## [수행할 과제]
“You are a GUI” 문구가 든 줄부터 “Warranty (440, 79)” 문구가 든 줄까지만 다시 쓰시오. 이때 “Cookie Policy” 대신 “Cookie Settings” 표현을 넣고 나머지는 그대로 두시오.

## [연습 자료]
========================================================================

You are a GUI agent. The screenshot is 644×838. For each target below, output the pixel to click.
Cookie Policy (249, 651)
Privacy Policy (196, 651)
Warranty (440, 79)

========================================================================

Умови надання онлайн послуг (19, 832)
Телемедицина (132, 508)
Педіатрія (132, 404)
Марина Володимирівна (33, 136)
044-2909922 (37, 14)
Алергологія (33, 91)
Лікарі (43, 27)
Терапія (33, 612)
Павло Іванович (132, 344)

========================================================================

## [답안]
You are a GUI agent. The screenshot is 644×838. For each target below, output the pixel to click.
Cookie Settings (249, 651)
Privacy Policy (196, 651)
Warranty (440, 79)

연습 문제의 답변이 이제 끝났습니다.